Additionally, Amazon Aurora Serverless is quite expensive compared to a similar RDS solution, so if your workload is consistently high, your costs are likely to increase significantly.
In this article, I walked you through a fairly typical example of how to make a traditional web application serverless. Whether or not this is a good idea for you depends on your particular situation. As demonstrated, going serverless doesn’t have to be all-or-nothing. In fact, it’s probably smart to modernize your application by taking incremental steps, going serverless where you’ll benefit the most.
The main advantage of serverless is the ability to delegate menial (but critical) tasks, such as system administration and server security, to AWS (an expert in this domain). You can also benefit from AWS in terms of security, reliability, and availability.

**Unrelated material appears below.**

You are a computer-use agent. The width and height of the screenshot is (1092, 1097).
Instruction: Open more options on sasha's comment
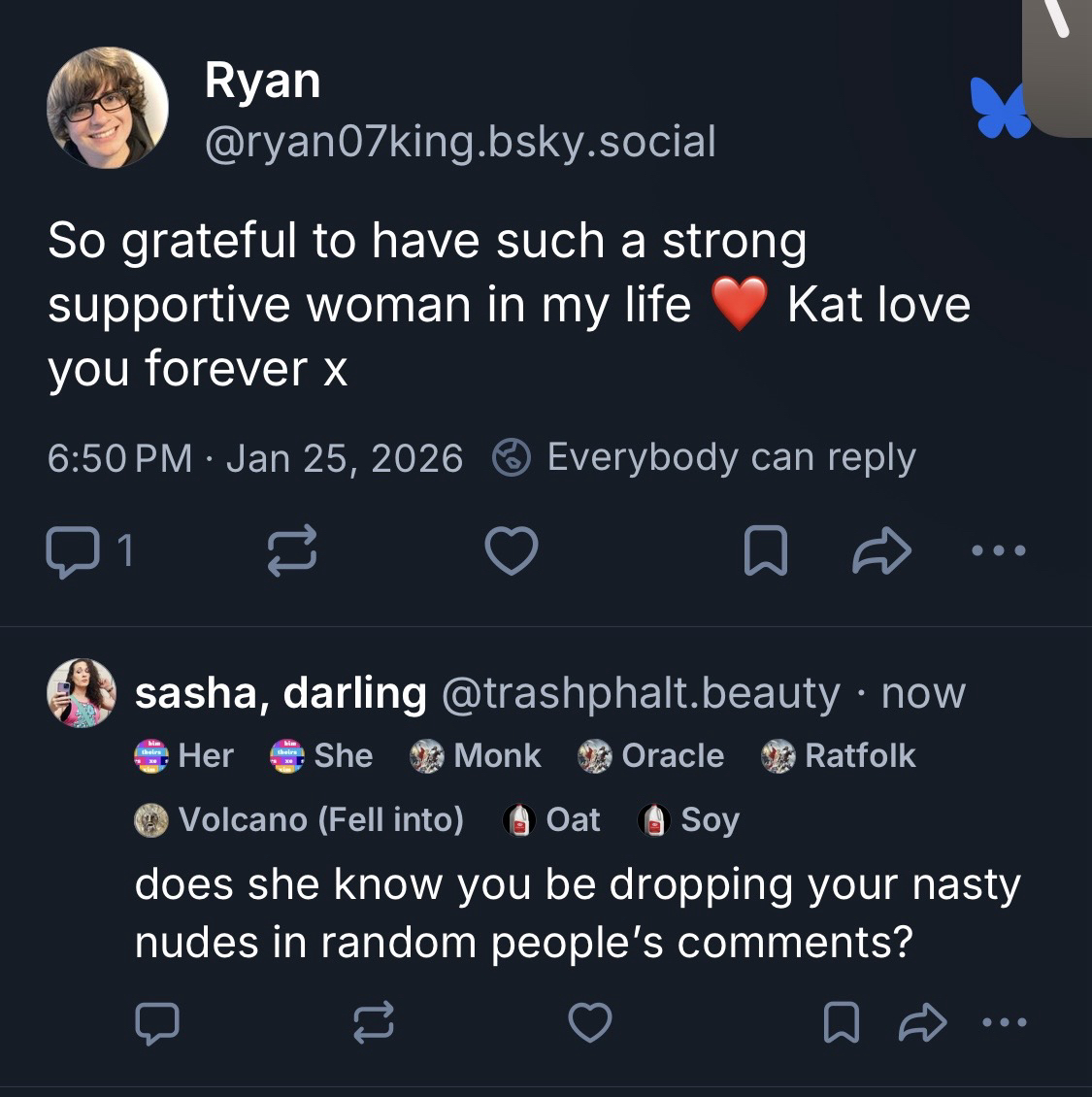pos(1003,1022)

Going serverless also has some drawbacks, especially when it comes to refactoring your existing code, increased complexity, and potential performance penalties. Nevertheless, you will most likely benefit from moving some part of your workload to a serverless architecture. For example, repetitive background tasks can easily be moved from servers to a Lambda function. I recommend reviewing your current architecture and practices to determine which parts of your workload can benefit from such a move.